Given task. Could you rewrite the records, requests included, starting at the beginning of the records and ending at the line that contains "click(58, 8)", shifting every coordinate in the answers by adding 29 to it?

Material for the task.
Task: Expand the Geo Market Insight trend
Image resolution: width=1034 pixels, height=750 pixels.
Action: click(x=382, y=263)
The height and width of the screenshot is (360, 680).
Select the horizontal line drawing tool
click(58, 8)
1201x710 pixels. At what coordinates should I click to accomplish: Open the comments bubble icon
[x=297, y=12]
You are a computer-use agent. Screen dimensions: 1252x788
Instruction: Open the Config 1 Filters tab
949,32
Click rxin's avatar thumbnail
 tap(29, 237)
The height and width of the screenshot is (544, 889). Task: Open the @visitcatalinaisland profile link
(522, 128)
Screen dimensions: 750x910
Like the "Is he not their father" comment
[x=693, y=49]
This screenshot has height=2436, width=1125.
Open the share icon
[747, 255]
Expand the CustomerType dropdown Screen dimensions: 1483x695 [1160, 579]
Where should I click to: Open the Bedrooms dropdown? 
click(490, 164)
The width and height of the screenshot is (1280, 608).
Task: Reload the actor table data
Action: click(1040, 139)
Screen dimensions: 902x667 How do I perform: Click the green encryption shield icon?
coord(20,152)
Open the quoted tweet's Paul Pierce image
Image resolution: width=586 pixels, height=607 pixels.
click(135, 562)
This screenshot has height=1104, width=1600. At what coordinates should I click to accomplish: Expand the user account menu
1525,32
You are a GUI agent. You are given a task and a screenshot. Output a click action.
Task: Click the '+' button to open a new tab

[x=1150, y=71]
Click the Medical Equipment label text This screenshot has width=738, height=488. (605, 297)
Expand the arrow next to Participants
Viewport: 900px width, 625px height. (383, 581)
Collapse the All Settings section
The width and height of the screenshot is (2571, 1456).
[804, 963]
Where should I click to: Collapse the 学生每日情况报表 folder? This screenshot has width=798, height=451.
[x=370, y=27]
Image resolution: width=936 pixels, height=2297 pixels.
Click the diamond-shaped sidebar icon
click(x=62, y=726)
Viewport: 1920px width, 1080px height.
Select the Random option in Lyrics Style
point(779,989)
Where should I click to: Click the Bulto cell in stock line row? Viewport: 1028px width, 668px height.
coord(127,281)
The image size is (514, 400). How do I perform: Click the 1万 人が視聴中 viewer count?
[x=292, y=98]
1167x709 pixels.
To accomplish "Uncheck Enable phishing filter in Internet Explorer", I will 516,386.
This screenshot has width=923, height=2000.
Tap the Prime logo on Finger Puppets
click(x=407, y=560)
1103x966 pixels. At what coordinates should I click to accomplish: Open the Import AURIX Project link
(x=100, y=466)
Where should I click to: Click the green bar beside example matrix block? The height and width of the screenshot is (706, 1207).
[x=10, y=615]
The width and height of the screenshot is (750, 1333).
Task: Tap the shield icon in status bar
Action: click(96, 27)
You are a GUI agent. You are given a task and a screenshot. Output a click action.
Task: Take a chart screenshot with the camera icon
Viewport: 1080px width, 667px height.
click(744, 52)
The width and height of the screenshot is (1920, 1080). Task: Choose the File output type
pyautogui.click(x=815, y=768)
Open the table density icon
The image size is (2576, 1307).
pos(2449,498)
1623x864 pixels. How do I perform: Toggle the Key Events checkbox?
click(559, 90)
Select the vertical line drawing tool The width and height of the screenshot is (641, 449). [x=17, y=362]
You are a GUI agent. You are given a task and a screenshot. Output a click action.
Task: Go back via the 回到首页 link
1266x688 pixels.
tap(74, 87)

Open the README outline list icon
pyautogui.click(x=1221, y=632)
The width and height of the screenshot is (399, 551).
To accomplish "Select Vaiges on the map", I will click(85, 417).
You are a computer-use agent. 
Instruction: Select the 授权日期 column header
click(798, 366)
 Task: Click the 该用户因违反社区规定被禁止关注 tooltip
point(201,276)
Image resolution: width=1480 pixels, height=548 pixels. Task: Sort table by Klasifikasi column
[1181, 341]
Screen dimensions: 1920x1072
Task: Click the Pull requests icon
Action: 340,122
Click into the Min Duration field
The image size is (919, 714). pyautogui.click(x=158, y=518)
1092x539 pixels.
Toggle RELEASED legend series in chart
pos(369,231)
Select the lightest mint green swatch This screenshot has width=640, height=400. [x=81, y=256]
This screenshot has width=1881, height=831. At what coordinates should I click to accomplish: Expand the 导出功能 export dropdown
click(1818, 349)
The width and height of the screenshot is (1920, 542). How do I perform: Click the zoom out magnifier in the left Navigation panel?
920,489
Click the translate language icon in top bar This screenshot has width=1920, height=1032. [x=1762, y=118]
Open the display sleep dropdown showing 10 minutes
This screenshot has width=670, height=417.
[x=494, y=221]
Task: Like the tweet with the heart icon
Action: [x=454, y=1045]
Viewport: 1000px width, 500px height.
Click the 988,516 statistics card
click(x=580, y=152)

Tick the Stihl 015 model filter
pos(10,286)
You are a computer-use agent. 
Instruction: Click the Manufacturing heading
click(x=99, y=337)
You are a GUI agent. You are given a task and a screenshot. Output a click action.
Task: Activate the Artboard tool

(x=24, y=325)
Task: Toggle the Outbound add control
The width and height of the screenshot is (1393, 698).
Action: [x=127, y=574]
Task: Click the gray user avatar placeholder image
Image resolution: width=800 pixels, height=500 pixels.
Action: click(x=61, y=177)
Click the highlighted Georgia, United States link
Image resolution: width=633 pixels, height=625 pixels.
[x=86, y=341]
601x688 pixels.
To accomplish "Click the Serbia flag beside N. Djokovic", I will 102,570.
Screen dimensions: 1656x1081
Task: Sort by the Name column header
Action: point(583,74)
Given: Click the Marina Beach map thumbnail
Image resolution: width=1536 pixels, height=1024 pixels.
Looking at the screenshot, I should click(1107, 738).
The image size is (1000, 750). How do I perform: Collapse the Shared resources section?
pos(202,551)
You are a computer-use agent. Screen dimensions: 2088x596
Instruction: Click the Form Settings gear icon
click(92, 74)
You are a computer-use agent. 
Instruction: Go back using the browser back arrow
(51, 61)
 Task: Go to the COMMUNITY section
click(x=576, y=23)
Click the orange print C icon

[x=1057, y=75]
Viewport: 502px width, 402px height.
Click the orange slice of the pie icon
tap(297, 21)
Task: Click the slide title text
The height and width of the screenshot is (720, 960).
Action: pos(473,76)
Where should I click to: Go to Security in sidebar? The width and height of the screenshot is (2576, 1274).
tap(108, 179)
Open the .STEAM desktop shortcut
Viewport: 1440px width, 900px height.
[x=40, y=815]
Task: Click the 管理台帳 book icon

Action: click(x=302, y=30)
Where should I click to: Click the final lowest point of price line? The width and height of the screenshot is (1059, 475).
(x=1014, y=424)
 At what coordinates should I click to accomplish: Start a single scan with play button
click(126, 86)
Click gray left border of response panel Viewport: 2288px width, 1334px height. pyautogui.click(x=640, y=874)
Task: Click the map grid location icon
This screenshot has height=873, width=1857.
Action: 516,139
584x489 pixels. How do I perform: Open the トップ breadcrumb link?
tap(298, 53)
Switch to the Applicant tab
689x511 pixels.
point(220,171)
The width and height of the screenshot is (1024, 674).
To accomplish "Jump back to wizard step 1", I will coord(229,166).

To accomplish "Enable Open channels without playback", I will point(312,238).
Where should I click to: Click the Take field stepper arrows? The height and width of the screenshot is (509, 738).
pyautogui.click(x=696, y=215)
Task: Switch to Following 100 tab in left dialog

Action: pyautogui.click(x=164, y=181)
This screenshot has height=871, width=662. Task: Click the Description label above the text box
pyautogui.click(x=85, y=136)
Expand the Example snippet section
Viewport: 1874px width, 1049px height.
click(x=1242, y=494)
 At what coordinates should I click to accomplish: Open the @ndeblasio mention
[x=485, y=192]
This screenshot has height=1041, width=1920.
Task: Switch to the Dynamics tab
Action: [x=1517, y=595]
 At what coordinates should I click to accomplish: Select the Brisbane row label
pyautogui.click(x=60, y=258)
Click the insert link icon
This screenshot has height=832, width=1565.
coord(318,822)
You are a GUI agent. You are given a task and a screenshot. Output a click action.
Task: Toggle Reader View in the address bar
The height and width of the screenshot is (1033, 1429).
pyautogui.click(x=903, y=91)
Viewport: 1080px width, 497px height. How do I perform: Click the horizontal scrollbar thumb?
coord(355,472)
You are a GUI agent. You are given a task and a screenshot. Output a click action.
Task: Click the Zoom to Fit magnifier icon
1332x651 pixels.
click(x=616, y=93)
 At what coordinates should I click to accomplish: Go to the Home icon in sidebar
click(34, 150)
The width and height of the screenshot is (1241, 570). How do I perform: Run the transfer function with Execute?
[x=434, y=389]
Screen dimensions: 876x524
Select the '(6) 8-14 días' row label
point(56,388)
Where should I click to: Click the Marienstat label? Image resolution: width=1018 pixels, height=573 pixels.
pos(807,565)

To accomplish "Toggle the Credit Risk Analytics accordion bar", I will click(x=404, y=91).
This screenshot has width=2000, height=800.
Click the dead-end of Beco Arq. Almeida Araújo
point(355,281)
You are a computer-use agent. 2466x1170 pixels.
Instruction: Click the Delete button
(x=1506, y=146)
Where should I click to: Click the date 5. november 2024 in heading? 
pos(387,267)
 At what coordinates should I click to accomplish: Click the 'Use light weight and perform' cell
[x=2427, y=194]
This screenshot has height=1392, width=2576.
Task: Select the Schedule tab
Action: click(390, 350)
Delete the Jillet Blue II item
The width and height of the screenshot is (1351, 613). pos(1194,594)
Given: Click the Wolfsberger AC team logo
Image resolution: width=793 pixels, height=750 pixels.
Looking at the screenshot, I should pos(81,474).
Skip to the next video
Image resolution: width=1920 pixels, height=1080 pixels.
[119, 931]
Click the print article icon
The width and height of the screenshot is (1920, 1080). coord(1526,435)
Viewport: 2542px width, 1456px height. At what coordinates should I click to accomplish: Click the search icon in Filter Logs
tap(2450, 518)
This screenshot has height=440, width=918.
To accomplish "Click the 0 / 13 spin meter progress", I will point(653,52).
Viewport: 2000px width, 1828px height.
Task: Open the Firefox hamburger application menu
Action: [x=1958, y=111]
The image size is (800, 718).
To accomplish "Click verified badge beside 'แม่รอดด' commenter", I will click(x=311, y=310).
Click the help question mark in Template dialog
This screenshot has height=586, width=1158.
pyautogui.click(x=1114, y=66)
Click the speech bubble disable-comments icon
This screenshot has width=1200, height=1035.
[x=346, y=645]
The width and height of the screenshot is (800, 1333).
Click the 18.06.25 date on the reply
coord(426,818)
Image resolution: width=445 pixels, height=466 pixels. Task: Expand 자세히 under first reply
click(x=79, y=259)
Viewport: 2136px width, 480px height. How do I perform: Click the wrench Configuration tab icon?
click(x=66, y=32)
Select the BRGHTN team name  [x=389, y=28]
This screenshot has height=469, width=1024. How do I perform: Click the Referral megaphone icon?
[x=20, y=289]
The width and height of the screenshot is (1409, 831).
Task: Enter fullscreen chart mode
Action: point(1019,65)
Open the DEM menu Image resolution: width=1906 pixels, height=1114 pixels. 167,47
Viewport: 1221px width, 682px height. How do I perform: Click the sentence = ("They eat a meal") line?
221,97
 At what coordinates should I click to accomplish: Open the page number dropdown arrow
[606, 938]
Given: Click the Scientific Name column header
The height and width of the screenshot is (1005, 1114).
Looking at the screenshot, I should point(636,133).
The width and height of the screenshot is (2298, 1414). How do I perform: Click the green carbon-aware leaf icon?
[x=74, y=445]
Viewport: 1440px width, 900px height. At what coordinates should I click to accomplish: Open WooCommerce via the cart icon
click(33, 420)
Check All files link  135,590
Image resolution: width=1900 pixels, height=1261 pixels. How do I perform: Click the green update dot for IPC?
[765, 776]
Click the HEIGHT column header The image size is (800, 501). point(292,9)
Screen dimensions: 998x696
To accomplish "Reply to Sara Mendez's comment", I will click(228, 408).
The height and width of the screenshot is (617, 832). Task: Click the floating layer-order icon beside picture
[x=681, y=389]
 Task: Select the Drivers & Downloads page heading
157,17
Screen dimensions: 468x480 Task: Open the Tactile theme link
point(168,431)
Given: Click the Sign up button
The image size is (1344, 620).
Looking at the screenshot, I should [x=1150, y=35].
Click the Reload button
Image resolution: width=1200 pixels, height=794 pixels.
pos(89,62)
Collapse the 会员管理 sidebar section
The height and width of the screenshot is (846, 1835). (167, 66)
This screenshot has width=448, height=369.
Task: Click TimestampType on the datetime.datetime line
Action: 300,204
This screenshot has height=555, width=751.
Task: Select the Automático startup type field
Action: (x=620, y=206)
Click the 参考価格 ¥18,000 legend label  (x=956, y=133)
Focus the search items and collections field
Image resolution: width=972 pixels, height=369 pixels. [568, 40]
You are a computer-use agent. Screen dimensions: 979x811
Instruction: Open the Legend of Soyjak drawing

Result for this exercise.
Task: Expand the Geo Market Insight trend
Image resolution: width=1034 pixels, height=750 pixels.
Action: click(x=411, y=292)
The height and width of the screenshot is (360, 680).
Select the horizontal line drawing tool
click(87, 37)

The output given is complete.